È apparsa persino in un servizio televisivo della Bbc, la televisione britannica, Zoe Churchman, 18 anni, salita agli onori delle cronache per un rifiuto. “Per un posto da commessa in un negozio di cosmetica (Body shop) mi hanno chiesto e hanno preteso la conoscenza della lingua cinese”. Così la giovane si è fatta coraggio, ha detto tutto al padre, il quale ha contattato la Bbc per raccontare la vicenda. “È assolutamente ridicolo – ha affermato l’uomo davanti alle telecamere – che una ragazza promossa a scuola con il massimo dei voti venga rifiutata perché non conosce la lingua cinese”. Ma da Cambridge, a nord di Londra, l’azienda fa sapere: “La conoscenza delle lingue è un vantaggio per chiunque voglia lavorare nel commercio”. Perché a Cambridge lo sanno, il turismo dalla Cina verso il Regno Unito è in costante aumento, così le attività commerciali si preparano alla grande “invasione” prevista per il prossimo quinquennio. 

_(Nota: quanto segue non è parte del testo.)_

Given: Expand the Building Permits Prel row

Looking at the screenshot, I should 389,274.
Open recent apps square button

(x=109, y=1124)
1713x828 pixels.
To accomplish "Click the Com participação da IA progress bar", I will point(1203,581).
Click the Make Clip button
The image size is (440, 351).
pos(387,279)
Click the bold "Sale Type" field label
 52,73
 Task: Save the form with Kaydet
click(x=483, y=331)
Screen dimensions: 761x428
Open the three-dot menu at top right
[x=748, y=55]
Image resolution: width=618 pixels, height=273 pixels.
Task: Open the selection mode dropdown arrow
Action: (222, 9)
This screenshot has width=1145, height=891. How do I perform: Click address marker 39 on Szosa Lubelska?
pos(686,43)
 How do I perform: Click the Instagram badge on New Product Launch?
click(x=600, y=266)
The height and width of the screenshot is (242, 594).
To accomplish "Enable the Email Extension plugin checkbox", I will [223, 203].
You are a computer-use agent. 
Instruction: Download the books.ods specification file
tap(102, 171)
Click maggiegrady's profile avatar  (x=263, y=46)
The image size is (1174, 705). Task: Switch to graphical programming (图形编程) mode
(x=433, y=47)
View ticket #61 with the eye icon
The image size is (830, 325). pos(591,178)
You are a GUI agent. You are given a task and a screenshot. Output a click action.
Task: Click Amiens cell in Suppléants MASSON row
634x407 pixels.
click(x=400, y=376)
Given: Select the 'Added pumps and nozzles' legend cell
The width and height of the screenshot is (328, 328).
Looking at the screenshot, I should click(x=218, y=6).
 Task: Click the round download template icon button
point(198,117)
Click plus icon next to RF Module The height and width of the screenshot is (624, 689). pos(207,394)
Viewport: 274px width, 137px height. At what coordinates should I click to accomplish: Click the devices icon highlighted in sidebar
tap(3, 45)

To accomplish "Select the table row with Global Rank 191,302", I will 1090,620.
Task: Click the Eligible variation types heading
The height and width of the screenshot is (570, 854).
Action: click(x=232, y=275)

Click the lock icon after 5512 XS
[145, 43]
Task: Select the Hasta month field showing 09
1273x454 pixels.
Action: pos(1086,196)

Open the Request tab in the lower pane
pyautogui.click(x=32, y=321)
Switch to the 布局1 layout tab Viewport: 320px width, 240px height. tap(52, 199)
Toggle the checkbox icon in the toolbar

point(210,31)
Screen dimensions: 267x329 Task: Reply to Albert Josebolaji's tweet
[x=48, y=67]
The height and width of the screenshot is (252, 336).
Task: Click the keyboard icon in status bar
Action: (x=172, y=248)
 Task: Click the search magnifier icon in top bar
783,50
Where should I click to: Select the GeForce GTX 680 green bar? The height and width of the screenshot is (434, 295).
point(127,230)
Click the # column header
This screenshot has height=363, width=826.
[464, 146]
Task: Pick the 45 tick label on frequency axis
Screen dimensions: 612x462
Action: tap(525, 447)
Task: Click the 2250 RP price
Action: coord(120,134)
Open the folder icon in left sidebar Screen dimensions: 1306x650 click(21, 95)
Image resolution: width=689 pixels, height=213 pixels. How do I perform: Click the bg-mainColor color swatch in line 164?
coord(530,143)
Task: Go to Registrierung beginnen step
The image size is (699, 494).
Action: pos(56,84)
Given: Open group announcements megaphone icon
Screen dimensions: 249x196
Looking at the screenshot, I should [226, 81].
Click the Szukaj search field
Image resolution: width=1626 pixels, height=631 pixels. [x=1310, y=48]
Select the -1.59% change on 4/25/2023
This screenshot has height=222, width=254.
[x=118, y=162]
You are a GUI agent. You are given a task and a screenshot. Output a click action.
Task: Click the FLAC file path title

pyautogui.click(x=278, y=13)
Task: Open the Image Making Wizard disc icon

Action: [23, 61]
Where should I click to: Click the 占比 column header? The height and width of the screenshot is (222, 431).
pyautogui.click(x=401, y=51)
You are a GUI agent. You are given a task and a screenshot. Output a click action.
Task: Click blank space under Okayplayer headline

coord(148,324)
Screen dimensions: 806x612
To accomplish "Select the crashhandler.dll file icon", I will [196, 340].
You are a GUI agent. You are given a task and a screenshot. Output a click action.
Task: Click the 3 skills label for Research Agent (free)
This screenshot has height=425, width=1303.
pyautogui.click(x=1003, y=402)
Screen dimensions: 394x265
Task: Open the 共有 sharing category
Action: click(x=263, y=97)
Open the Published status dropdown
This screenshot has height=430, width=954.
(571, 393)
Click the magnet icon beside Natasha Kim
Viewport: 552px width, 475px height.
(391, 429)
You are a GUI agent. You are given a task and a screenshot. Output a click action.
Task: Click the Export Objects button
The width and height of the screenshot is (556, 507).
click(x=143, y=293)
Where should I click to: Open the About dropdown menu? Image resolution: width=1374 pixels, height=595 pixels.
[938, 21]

I turisti cinesi nel Regno Unito, nel 2012, sono stati 180mila, in aumento di un quinto rispetto all’anno precedente. Una cifra ancora lontana da quel milione e 200mila che frequentano la Francia, polo d’attrazione per il mercato dei beni di lusso, ma un numero che fa comunque del Regno Unito la quarta destinazione europea per il popolo della Cina dopo Francia, appunto, Italia e Germania. Ma c’è di più: sempre nel 2012, turisti e visitatori dalla Cina hanno incrementato il business turistico britannico di 360 milioni di euro, spendendo in media poco meno di duemila euro a testa a vacanza. I cinesi, inoltre, vantano un record, quelli che frequentano shop e boutique di lusso spendono più di tutti gli altri turisti provenienti dalle altre nazioni. Borse, gioielli, articoli di elettronica, abiti e scarpe, per un totale di 700 sterline, più di 800 euro, a testa in ogni singola vacanza. Facile capire quindi come Visit Britain, l’ente turistico che promuove il Regno Unito nel mondo, si sia speso con tutte le sue forze, negli ultimi mesi, per promuovere il Paese al di qua della Manica a Pechino e a Shanghai. “Ora bisogna rendere più morbida la politica dei visti – ha fatto sapere con un comunicato l’ente – e dobbiamo far capire che il prodotto britannico vale quanto quelli di Francia e Italia”. 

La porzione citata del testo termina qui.